Object system design and implementation

lkuper edited this page Jan 4, 2013 · 10 revisions

Note: As of January 2012, this version of the Rust object system is no more. The code examples in this article still compile and run under old versions of Rust, such as fdebd1e2ef440312ac791d505af7dd089efa2499.

At the time of this writing (August 2011), Rust has a lightweight, structural object system with support for self-dispatch, object extension, and method overriding.

Self-dispatch

Here's a very simple example of an object where a method contains a self-call:

    obj cat() {
        fn ack() -> str {
            ret "ack";
        }
        fn meow() -> str {
            ret "meow";
        }
        fn zzz() -> str {
            ret self.meow();
        }
    }

    let shortcat = cat();

    // Tests self-call.
    assert (shortcat.zzz() == "meow");

Here we have an object definition, or object item as it's called in Rust. This definition causes there to be a constructor cat; we're calling that constructor to create an object called shortcat. One of the methods on that object contains a self-call.
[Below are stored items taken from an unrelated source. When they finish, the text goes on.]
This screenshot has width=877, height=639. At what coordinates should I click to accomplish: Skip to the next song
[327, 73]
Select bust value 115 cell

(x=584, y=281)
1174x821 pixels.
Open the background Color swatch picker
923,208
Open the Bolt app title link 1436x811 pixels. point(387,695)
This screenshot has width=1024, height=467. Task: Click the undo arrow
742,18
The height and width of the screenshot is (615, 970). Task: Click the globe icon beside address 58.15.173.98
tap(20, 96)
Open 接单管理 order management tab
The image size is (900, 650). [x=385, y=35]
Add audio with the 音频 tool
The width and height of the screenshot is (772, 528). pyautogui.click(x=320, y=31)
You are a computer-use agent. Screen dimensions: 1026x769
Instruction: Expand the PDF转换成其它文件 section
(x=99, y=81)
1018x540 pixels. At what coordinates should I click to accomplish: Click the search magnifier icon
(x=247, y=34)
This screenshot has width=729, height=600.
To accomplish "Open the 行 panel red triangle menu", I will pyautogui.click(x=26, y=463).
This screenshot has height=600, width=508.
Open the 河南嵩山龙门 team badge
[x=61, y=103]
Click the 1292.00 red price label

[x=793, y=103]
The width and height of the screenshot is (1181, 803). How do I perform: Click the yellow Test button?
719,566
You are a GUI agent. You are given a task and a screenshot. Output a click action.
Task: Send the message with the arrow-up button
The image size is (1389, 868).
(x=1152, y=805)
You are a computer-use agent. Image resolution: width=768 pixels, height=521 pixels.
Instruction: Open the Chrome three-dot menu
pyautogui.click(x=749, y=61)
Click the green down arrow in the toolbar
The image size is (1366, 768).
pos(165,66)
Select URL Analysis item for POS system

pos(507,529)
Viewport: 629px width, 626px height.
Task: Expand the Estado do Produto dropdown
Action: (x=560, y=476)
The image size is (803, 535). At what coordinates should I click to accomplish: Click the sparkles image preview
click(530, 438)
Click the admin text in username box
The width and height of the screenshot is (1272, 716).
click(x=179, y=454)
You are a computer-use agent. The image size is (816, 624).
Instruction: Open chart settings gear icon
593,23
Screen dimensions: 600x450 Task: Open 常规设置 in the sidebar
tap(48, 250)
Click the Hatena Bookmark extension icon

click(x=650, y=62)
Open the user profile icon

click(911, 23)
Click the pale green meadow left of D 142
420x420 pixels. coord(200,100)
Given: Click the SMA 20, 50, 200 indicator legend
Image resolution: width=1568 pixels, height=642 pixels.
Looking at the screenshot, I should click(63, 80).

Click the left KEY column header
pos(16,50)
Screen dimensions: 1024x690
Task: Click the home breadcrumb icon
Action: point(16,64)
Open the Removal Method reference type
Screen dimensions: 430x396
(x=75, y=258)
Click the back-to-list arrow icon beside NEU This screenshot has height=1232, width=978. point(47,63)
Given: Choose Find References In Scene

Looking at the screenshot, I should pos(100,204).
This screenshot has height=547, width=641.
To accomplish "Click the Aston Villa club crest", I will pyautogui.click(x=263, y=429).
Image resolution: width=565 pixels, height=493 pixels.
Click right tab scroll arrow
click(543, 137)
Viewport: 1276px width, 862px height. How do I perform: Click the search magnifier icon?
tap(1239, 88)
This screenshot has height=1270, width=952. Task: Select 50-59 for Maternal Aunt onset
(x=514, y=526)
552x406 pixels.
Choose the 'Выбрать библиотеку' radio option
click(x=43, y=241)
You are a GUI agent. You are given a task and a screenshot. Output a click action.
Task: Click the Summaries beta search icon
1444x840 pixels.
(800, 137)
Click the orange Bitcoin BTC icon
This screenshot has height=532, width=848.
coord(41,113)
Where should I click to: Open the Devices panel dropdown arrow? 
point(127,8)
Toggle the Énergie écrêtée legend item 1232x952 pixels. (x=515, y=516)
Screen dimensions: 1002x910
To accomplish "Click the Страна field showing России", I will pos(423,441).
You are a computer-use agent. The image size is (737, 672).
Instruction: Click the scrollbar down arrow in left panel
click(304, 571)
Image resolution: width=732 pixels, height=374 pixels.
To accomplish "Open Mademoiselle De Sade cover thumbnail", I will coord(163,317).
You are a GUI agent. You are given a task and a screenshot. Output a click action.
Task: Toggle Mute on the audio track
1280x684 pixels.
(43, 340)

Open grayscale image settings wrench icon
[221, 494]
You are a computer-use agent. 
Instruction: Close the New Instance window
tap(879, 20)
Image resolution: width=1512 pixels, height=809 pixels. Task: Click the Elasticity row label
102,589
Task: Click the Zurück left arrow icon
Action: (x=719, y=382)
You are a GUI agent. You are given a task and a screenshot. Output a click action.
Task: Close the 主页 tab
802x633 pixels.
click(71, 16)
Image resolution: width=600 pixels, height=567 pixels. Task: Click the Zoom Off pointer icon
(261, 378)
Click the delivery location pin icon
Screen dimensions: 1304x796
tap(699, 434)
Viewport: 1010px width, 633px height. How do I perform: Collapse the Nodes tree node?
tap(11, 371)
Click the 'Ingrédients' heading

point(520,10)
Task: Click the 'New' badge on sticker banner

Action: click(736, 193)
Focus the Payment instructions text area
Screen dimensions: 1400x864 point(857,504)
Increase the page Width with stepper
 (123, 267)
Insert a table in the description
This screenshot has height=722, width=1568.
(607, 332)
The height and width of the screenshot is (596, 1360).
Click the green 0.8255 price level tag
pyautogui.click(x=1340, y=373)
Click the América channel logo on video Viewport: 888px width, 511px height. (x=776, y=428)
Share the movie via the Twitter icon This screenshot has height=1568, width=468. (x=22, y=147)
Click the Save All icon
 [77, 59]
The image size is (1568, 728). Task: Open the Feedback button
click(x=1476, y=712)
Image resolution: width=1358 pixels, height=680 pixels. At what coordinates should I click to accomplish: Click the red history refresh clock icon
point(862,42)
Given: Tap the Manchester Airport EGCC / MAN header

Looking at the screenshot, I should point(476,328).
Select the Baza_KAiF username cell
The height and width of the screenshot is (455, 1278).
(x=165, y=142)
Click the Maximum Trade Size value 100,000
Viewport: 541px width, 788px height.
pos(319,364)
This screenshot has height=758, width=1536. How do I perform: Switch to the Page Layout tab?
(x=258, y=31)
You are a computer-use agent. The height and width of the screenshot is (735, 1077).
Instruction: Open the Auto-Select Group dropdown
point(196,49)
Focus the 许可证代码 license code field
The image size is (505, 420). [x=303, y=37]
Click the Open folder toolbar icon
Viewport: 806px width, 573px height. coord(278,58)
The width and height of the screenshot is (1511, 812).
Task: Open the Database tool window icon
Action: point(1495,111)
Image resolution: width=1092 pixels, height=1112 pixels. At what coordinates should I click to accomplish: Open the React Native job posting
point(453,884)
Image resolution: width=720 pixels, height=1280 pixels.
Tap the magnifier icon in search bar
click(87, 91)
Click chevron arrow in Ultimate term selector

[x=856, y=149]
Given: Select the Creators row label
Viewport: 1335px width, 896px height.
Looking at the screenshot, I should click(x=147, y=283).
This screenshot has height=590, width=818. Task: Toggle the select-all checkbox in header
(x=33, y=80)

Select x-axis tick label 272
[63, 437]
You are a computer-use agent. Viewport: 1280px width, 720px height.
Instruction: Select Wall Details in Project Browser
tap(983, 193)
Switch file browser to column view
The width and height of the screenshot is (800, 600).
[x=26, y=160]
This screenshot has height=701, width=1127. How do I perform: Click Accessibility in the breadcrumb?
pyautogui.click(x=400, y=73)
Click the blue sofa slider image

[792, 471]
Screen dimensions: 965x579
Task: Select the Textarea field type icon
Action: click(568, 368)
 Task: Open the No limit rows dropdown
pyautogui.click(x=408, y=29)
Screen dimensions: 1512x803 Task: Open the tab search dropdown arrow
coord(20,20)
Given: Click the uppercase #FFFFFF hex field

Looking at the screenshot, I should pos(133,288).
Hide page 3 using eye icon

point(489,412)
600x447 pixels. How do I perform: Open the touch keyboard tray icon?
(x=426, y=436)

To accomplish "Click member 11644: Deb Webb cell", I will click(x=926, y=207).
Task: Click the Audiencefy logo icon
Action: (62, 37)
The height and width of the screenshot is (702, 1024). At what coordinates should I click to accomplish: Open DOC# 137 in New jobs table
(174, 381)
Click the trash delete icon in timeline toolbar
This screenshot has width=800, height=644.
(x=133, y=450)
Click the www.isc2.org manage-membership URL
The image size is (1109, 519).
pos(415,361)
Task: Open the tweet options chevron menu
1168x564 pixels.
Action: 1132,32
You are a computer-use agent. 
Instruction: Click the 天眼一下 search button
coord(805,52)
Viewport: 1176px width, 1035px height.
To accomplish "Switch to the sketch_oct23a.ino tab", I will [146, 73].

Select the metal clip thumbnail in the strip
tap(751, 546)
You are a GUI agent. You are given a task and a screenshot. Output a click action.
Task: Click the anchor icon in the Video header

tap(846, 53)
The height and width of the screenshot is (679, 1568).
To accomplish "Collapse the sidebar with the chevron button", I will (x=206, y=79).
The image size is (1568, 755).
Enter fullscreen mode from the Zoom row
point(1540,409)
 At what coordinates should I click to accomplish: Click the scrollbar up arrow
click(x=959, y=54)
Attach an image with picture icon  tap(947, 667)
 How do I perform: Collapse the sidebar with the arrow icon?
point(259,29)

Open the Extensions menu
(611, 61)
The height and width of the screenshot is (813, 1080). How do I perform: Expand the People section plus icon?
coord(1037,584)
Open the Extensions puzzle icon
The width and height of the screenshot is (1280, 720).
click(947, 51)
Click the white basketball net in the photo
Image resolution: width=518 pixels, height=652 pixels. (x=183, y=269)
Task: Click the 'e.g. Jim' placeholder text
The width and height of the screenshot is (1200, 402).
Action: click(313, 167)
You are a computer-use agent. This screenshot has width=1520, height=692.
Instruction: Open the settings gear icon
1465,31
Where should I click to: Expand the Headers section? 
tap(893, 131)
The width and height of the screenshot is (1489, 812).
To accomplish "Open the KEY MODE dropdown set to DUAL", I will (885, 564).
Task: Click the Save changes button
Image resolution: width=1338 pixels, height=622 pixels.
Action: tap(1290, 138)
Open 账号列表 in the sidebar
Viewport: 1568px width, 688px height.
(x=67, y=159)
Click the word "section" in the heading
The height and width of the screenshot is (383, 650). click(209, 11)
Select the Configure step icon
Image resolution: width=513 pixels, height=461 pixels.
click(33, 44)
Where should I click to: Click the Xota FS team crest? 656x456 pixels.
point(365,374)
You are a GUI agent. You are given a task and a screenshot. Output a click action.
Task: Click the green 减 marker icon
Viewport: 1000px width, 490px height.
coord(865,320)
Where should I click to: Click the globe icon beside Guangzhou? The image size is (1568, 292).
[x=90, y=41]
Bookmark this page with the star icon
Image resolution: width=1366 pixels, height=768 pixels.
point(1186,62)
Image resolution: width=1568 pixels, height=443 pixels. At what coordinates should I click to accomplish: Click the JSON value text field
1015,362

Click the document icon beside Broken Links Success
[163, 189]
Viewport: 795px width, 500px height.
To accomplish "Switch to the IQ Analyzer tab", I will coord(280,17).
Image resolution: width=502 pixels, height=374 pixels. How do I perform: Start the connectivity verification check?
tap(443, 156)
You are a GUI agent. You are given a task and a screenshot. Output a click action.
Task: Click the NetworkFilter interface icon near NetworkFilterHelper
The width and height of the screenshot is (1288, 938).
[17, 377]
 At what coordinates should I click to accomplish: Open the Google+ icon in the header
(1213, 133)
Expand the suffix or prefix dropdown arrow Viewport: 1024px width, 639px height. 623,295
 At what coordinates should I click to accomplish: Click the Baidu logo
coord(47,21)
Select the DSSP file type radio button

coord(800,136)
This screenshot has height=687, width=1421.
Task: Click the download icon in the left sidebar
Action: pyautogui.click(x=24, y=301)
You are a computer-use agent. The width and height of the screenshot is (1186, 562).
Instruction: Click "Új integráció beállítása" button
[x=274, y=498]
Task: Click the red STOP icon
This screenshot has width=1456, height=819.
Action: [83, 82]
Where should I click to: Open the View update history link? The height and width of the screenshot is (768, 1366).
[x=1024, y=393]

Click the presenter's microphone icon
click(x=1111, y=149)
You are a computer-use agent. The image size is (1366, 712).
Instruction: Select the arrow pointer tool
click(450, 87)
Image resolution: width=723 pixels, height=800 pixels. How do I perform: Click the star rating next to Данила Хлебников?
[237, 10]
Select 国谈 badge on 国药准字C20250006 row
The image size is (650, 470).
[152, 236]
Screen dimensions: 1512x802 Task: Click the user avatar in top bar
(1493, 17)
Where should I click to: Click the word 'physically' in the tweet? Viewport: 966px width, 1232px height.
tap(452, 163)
If the parser sees the token self, it assumes that whatever follows the dot is a call expression, and it parses the function part of that call expression into a special flavor of AST node (expr_self_method). During typechecking, the crate context keeps a stack obj_infos to track the current object, so when it comes time to typecheck a self-call, we grab self's type out of the current object type. During translation, we again have a context that keeps track of the current object, if there is one, so we can look up the method's identifier on that object in much the same way that we would look up a field of a record.

Limitations of self

Rust's notion of self is currently limited to support for self-calls like self.meow(). The only thing you can put after the dot is an identifier, and self doesn't exist as a standalone, first-class entity; it's nothing more than a prefix to method calls. You can't do things like return self from a method, nor can you write methods that explicitly take arguments of type self.

Object extension

An example of Rust's object extension syntax:

    let longcat = obj() {
        fn lol() -> str {
            ret "lol";
        }
        fn nyan() -> str {
            ret "nyan";
        }
        with shortcat
    };

    // Tests forwarding/backwarding + self-call.
    assert (longcat.zzz() == "meow");

Here we're extending shortcat (see with shortcat clause) with two new methods to create an object called longcat. The expression being assigned to longcat is what Rust calls an anonymous object expression. It's not a definition as for shortcat, rather, it's an expression that can appear in any expression context and evaluates to an object. No constructor is called; instead, the object is created "inline".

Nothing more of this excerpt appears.